Tiffany gives cautious 2014 forecast

Tiffany struck a cautious note on Friday about 2014, giving a profit forecast that was below estimates despite its projection that net worldwide sales would rise by a high-single digit percentage this year.

The company, which has bet its growth on emerging markets such as China and Russia, is likely being conservative because of growing economic and political uncertainty in some markets, and still sluggish growth of its less expensive silver jewelry in the United States, analysts said.

Tiffany, known for its blue boxes and Fifth Avenue flagship store in Manhattan, forecast a profit of $4.05 to $4.15 per share this fiscal year. Wall Street analysts projected $4.28 a share, according to Thomson Reuters I/B/E/S.

(Read more: Cautious consumers will boost these luxe brands: Pro)

After a painful 2012, when Tiffany lowered its bullish profit forecasts four times, the company has grown more cautious in its projections.

Customers carry Tiffany & Co. shopping bags outside the company's flagship store in New York, March 18, 2014.
Craig Warga | Bloomberg | Getty Images
Customers carry Tiffany & Co. shopping bags outside the company's flagship store in New York, March 18, 2014.

But this time, growing uncertainty in emerging markets was likely a factor too, said Edward Yruma, a KeyBanc Capital Markets analyst.

"They are being prudent given what's going in Russia and China," Yruma said.

The New York-based jewelry chain reported a 6 percent increase in sales at stores open at least a year for the fourth quarter ended Jan. 31.

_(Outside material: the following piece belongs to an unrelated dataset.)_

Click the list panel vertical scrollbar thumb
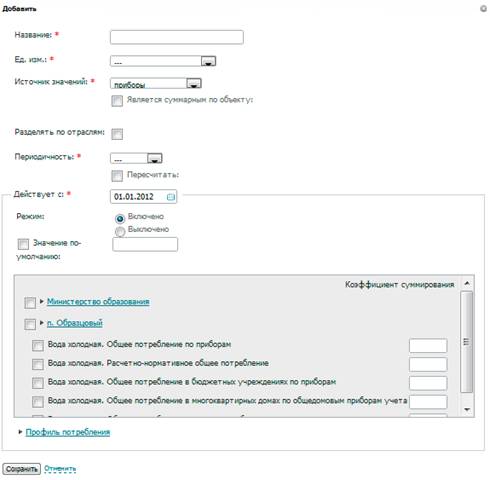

(Read more: Handbag wars: The great luxury goods divide)

The company reported growth in all regions, including the United States, where it has struggled to find the right mix of expensive jewelry and more affordable silver items that generate one-quarter of sales.

But U.S. sales outside of its Manhattan flagship were slower, suggesting its less expensive jewelry, items that cost less than $500 but offer a higher profit margin, are taking some time to catch on with frugal shoppers, said Edward Jones analyst Brian Yarbrough.

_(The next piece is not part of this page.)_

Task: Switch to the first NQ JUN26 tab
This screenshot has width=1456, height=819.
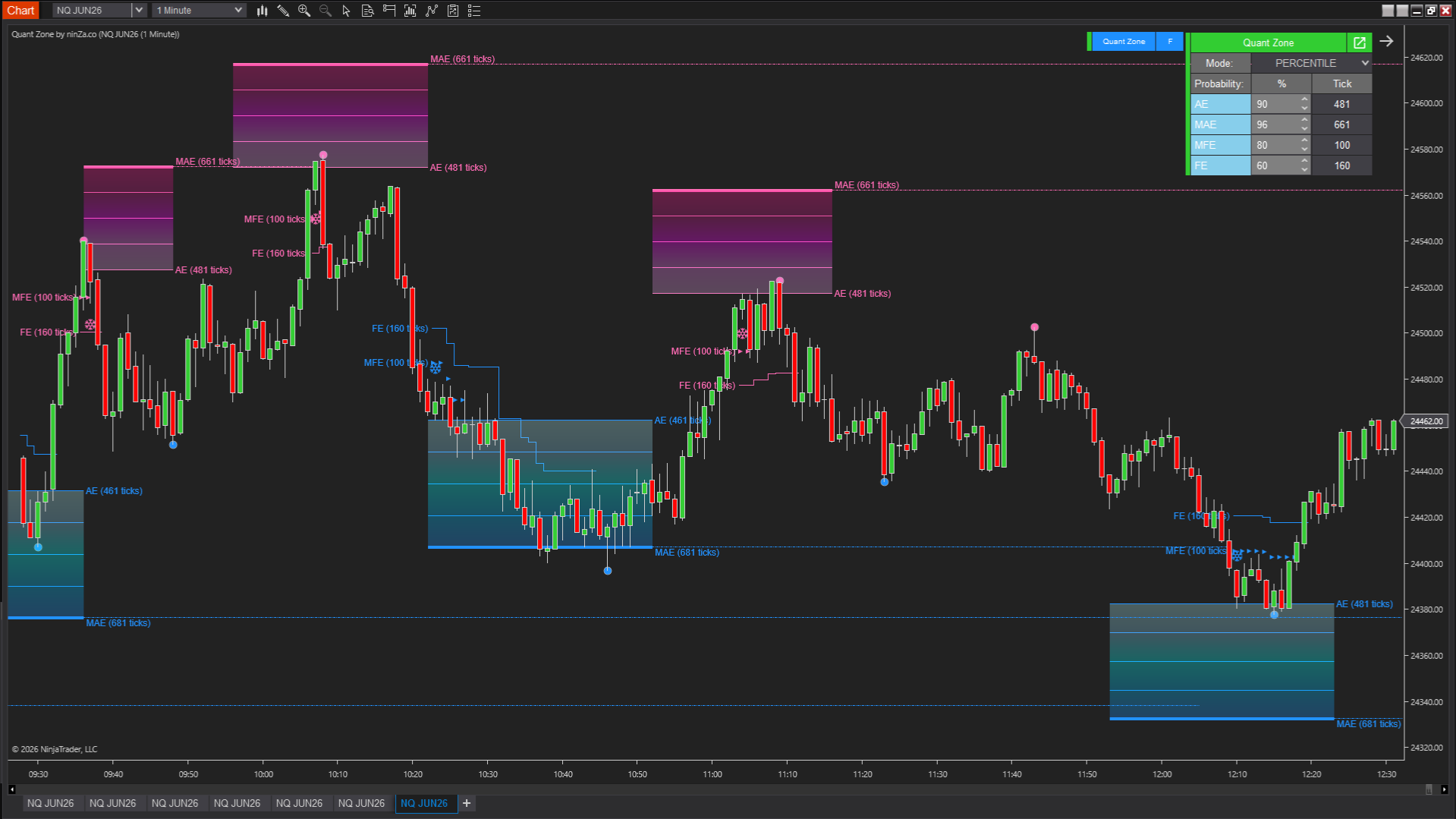Action: pyautogui.click(x=51, y=803)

Tiffany said that companywide, its fine jewelry led its sales growth.

Last year, Tiffany hired a new design director, Francesca Amfitheatrof, in part to improve its lower-price assortment.

Comparable store sales rose 4 percent in Asia, excluding Japan, led by gains in China, where Tiffany has been focusing much of its expansion. Sales had been tepid in the region in November and December, suggesting an uptick in January.

In Europe, sales rose 2 percent while in Japan comparable sales rose 8 percent, excluding a sharp drop in the value of the yen.

Overall sales rose 5.1 percent to $1.3 billion.

(Read more: Will big-spending Russians stop shopping for luxury?)

The upscale New York-based jeweler reported a loss of $103.6 million, or 81 cents per share, in the fourth quarter, due primarily to losing an arbitrations ruling against Swatch Group. A year earlier, it recorded a profit of $179.6 million, or $1.40 a share.

Excluding the arbitration loss, which wiped out more than half of its 2013 profit, Tiffany earned $1.47 per share in the quarter, 5 cents below Wall Street expectations.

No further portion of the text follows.